▸ TASK GOAL
How many lines in the entries below contain the word "Pick"? Reply with the number alone.

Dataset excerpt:
-=-=-

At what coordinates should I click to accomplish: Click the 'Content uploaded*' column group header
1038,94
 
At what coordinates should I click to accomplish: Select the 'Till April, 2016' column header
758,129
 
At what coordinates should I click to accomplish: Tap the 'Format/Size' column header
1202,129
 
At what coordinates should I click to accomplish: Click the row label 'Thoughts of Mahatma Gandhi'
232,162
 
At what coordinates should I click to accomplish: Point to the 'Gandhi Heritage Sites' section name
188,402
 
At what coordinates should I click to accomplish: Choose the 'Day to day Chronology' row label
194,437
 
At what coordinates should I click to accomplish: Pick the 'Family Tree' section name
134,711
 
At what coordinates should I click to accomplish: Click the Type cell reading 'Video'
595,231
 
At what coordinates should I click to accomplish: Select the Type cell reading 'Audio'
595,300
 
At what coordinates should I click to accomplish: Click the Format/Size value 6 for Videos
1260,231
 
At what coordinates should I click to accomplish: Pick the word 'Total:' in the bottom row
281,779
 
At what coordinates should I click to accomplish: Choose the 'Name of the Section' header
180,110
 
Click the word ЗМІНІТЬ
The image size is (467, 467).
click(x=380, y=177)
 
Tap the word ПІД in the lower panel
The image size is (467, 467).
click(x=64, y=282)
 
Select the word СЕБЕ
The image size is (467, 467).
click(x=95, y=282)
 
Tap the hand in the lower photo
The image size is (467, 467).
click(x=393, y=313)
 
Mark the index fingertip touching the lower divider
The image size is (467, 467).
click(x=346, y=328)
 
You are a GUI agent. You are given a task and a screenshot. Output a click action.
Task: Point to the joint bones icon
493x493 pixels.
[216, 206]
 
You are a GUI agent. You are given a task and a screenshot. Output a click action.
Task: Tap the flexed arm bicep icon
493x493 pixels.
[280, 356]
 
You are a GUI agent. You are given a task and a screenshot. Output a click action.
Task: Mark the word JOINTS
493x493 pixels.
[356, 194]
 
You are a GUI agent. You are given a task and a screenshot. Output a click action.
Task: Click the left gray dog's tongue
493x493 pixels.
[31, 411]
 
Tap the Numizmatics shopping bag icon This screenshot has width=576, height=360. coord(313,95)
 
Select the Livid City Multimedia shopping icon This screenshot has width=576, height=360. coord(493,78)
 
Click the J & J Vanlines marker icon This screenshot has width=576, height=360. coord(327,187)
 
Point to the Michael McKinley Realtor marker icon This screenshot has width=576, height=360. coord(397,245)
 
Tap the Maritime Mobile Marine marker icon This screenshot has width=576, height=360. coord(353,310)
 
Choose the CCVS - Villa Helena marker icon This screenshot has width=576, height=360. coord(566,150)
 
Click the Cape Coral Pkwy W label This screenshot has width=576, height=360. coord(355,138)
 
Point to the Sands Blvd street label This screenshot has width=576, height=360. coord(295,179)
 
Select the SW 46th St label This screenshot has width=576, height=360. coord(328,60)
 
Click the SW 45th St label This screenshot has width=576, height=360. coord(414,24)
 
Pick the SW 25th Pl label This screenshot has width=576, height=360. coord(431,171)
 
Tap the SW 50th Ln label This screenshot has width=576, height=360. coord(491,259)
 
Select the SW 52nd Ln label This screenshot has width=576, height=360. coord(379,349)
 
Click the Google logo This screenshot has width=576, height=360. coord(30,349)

-=-=-

▸ RESPONSE FOR THIS EXERCISE
3